Task prompt: Where the records appear below, transcribe them exactly, leaving none out.

(Records contained in a dataset)
BEGIN

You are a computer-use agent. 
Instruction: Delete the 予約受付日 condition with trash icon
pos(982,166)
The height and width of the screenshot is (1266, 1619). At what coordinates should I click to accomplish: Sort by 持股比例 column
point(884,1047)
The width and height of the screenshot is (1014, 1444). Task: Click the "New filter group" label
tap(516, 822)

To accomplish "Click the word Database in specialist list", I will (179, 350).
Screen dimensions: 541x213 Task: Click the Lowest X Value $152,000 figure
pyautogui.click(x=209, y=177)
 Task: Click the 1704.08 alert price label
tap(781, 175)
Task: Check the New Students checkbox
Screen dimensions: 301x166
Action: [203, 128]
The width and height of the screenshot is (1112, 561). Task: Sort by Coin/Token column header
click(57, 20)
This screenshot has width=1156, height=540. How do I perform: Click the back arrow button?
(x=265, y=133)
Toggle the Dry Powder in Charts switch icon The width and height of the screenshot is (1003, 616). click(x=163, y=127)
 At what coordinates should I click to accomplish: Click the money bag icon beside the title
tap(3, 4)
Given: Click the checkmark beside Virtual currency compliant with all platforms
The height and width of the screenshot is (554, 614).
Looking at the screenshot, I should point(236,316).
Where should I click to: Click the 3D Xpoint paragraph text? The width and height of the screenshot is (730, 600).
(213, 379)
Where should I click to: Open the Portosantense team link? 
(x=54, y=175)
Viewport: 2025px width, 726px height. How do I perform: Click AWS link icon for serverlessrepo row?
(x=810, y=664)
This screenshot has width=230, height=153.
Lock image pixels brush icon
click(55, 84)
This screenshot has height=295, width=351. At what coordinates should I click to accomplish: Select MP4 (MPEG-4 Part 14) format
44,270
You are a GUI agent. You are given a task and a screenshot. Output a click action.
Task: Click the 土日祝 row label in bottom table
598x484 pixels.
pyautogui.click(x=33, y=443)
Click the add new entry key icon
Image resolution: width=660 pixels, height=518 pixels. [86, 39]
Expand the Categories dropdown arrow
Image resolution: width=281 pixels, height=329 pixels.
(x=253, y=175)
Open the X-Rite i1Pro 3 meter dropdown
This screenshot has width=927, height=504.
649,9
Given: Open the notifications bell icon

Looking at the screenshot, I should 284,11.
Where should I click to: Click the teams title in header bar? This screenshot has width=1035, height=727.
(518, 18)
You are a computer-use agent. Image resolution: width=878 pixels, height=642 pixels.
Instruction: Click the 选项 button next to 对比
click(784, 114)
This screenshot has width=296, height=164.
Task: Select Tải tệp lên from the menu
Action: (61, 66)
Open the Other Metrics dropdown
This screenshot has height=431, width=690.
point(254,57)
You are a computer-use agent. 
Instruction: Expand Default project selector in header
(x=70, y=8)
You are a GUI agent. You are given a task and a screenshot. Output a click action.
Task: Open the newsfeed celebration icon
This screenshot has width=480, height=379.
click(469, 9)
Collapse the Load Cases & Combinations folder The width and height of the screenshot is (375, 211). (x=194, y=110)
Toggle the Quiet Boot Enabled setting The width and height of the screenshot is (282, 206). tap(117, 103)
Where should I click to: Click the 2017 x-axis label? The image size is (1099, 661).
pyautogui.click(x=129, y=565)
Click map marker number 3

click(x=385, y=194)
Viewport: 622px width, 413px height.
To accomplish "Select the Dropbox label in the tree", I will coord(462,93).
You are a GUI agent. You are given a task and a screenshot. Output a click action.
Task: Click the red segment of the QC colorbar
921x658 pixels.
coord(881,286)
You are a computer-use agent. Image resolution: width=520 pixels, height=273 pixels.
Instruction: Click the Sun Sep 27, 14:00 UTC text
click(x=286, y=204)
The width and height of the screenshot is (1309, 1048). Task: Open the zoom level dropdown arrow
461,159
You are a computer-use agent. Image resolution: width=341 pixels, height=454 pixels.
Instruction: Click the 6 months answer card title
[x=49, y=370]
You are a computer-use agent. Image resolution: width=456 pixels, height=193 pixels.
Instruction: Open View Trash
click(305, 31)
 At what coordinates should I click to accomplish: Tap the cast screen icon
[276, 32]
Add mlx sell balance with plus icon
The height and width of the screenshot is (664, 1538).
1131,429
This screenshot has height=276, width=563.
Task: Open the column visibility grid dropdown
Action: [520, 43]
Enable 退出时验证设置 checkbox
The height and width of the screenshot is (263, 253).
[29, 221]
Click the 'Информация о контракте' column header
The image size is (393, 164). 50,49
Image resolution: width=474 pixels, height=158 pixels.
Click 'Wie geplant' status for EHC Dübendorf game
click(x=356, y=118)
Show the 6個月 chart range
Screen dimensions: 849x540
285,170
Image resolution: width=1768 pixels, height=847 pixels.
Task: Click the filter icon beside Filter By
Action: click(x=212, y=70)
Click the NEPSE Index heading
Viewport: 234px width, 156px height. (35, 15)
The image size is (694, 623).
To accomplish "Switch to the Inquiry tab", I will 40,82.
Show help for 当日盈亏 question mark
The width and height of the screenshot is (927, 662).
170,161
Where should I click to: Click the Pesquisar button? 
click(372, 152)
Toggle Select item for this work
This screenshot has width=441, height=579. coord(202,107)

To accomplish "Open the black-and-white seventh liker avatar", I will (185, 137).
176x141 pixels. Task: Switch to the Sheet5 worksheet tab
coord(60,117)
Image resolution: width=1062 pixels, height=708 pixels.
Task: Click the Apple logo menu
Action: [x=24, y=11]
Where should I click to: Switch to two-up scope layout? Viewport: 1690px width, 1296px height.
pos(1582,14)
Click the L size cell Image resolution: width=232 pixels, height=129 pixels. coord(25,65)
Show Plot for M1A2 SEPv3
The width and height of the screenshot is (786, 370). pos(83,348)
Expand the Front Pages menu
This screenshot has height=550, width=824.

END

Final answer:
You are a computer-use agent. 
Instruction: Delete the 予約受付日 condition with trash icon
pos(982,166)
The height and width of the screenshot is (1266, 1619). At what coordinates should I click to accomplish: Sort by 持股比例 column
point(884,1047)
The width and height of the screenshot is (1014, 1444). Task: Click the "New filter group" label
tap(516, 822)

To accomplish "Click the word Database in specialist list", I will (179, 350).
Screen dimensions: 541x213 Task: Click the Lowest X Value $152,000 figure
pyautogui.click(x=209, y=177)
 Task: Click the 1704.08 alert price label
tap(781, 175)
Task: Check the New Students checkbox
Screen dimensions: 301x166
Action: [203, 128]
The width and height of the screenshot is (1112, 561). Task: Sort by Coin/Token column header
click(57, 20)
This screenshot has width=1156, height=540. How do I perform: Click the back arrow button?
(x=265, y=133)
Toggle the Dry Powder in Charts switch icon The width and height of the screenshot is (1003, 616). click(x=163, y=127)
 At what coordinates should I click to accomplish: Click the money bag icon beside the title
tap(3, 4)
Given: Click the checkmark beside Virtual currency compliant with all platforms
The height and width of the screenshot is (554, 614).
Looking at the screenshot, I should point(236,316).
Where should I click to: Click the 3D Xpoint paragraph text? The width and height of the screenshot is (730, 600).
(213, 379)
Where should I click to: Open the Portosantense team link? 
(x=54, y=175)
Viewport: 2025px width, 726px height. How do I perform: Click AWS link icon for serverlessrepo row?
(x=810, y=664)
This screenshot has width=230, height=153.
Lock image pixels brush icon
click(55, 84)
This screenshot has height=295, width=351. At what coordinates should I click to accomplish: Select MP4 (MPEG-4 Part 14) format
44,270
You are a GUI agent. You are given a task and a screenshot. Output a click action.
Task: Click the 土日祝 row label in bottom table
598x484 pixels.
pyautogui.click(x=33, y=443)
Click the add new entry key icon
Image resolution: width=660 pixels, height=518 pixels. [86, 39]
Expand the Categories dropdown arrow
Image resolution: width=281 pixels, height=329 pixels.
(x=253, y=175)
Open the X-Rite i1Pro 3 meter dropdown
This screenshot has width=927, height=504.
649,9
Given: Open the notifications bell icon

Looking at the screenshot, I should 284,11.
Where should I click to: Click the teams title in header bar? This screenshot has width=1035, height=727.
(518, 18)
You are a computer-use agent. Image resolution: width=878 pixels, height=642 pixels.
Instruction: Click the 选项 button next to 对比
click(784, 114)
This screenshot has width=296, height=164.
Task: Select Tải tệp lên from the menu
Action: (61, 66)
Open the Other Metrics dropdown
This screenshot has height=431, width=690.
point(254,57)
You are a computer-use agent. 
Instruction: Expand Default project selector in header
(x=70, y=8)
You are a GUI agent. You are given a task and a screenshot. Output a click action.
Task: Open the newsfeed celebration icon
This screenshot has width=480, height=379.
click(469, 9)
Collapse the Load Cases & Combinations folder The width and height of the screenshot is (375, 211). (x=194, y=110)
Toggle the Quiet Boot Enabled setting The width and height of the screenshot is (282, 206). tap(117, 103)
Where should I click to: Click the 2017 x-axis label? The image size is (1099, 661).
pyautogui.click(x=129, y=565)
Click map marker number 3

click(x=385, y=194)
Viewport: 622px width, 413px height.
To accomplish "Select the Dropbox label in the tree", I will coord(462,93).
You are a GUI agent. You are given a task and a screenshot. Output a click action.
Task: Click the red segment of the QC colorbar
921x658 pixels.
coord(881,286)
You are a computer-use agent. Image resolution: width=520 pixels, height=273 pixels.
Instruction: Click the Sun Sep 27, 14:00 UTC text
click(x=286, y=204)
The width and height of the screenshot is (1309, 1048). Task: Open the zoom level dropdown arrow
461,159
You are a computer-use agent. Image resolution: width=341 pixels, height=454 pixels.
Instruction: Click the 6 months answer card title
[x=49, y=370]
You are a computer-use agent. Image resolution: width=456 pixels, height=193 pixels.
Instruction: Open View Trash
click(305, 31)
 At what coordinates should I click to accomplish: Tap the cast screen icon
[276, 32]
Add mlx sell balance with plus icon
The height and width of the screenshot is (664, 1538).
1131,429
This screenshot has height=276, width=563.
Task: Open the column visibility grid dropdown
Action: [520, 43]
Enable 退出时验证设置 checkbox
The height and width of the screenshot is (263, 253).
[29, 221]
Click the 'Информация о контракте' column header
The image size is (393, 164). 50,49
Image resolution: width=474 pixels, height=158 pixels.
Click 'Wie geplant' status for EHC Dübendorf game
click(x=356, y=118)
Show the 6個月 chart range
Screen dimensions: 849x540
285,170
Image resolution: width=1768 pixels, height=847 pixels.
Task: Click the filter icon beside Filter By
Action: click(x=212, y=70)
Click the NEPSE Index heading
Viewport: 234px width, 156px height. (35, 15)
The image size is (694, 623).
To accomplish "Switch to the Inquiry tab", I will 40,82.
Show help for 当日盈亏 question mark
The width and height of the screenshot is (927, 662).
170,161
Where should I click to: Click the Pesquisar button? 
click(372, 152)
Toggle Select item for this work
This screenshot has width=441, height=579. coord(202,107)

To accomplish "Open the black-and-white seventh liker avatar", I will (185, 137).
176x141 pixels. Task: Switch to the Sheet5 worksheet tab
coord(60,117)
Image resolution: width=1062 pixels, height=708 pixels.
Task: Click the Apple logo menu
Action: [x=24, y=11]
Where should I click to: Switch to two-up scope layout? Viewport: 1690px width, 1296px height.
pos(1582,14)
Click the L size cell Image resolution: width=232 pixels, height=129 pixels. coord(25,65)
Show Plot for M1A2 SEPv3
The width and height of the screenshot is (786, 370). pos(83,348)
Expand the Front Pages menu
This screenshot has height=550, width=824.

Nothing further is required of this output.